Generalists May Be Tomorrow’s Prime Movers

In business, unbalanced emphasis on specialization and dedication to single prime functions is ending. Perhaps this is a harbinger for other disciplines and professions. The prime movers in tomorrow’s society may well be those leaders who are truly generalists–who understand and can direct the utilization of the new tools but who also can foresee the full effects of new technologies and will demonstrate the ethical and moral strengths to insist upon applications which place society’s best interest before individual or special interest.

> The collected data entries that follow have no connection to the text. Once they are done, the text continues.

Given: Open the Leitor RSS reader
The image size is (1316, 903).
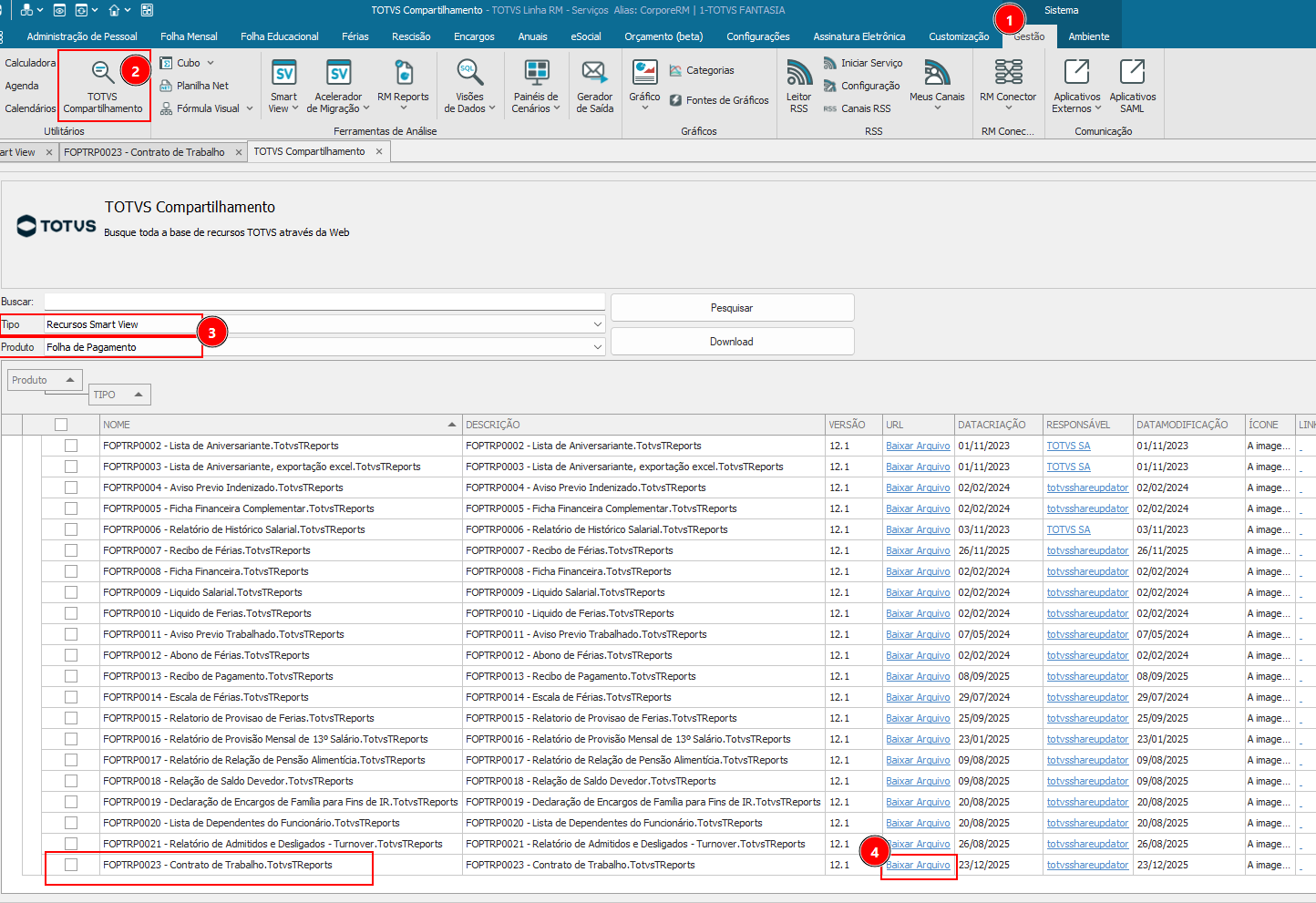Looking at the screenshot, I should click(798, 73).
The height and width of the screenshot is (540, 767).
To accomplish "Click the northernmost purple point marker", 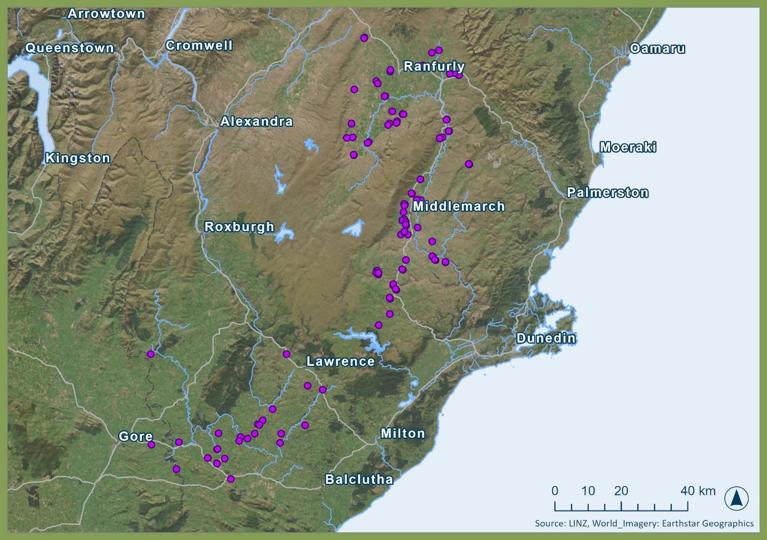I will tap(364, 38).
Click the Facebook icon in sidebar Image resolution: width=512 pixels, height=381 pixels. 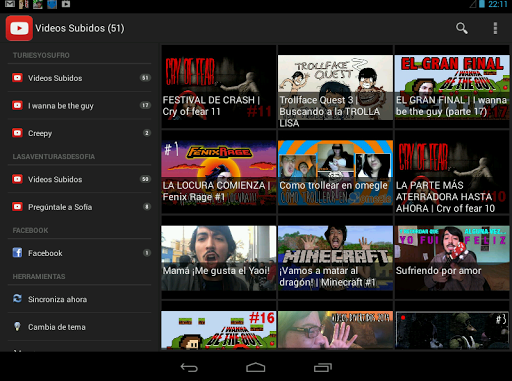tap(17, 253)
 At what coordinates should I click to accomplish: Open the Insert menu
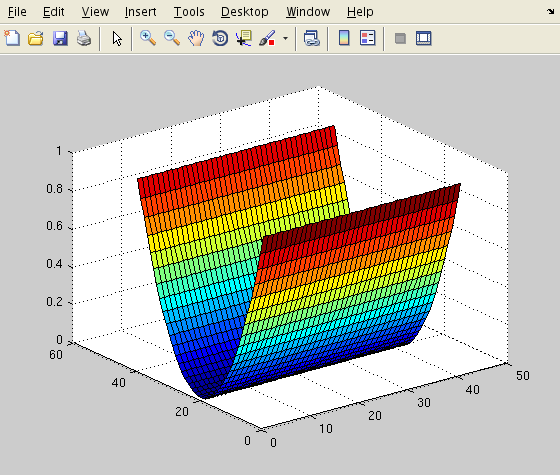(x=140, y=12)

For the new leader, more appropriate tomorrow than ever may be H.G. Wells’ prediction that “the future is a race between education and disaster.” We are reaching a point in time when a  leader must feel comfortable in the world of ideas. The only limitations on the province of this leader will be his capacity for thought and his ability and willingness to act on it and to articulate it. The new leader’s aspirations will be higher and his goals will more deeply challenge. But he will be less a Captain of Fate and more of Mankind, I believe. This is the reason why this School may be seminal in the history of this Island, with all its glorious past.

Today’s businessman must take to heart Matthew Arnold‘s answer to his own question:

“Hath man no second life?

Pitch this one high!”

 

Reference: Wilson, J.C. (1969). “Leadership for Change.” Research Management, Vol. 12, No. 6 (November-December), pp. 21-28.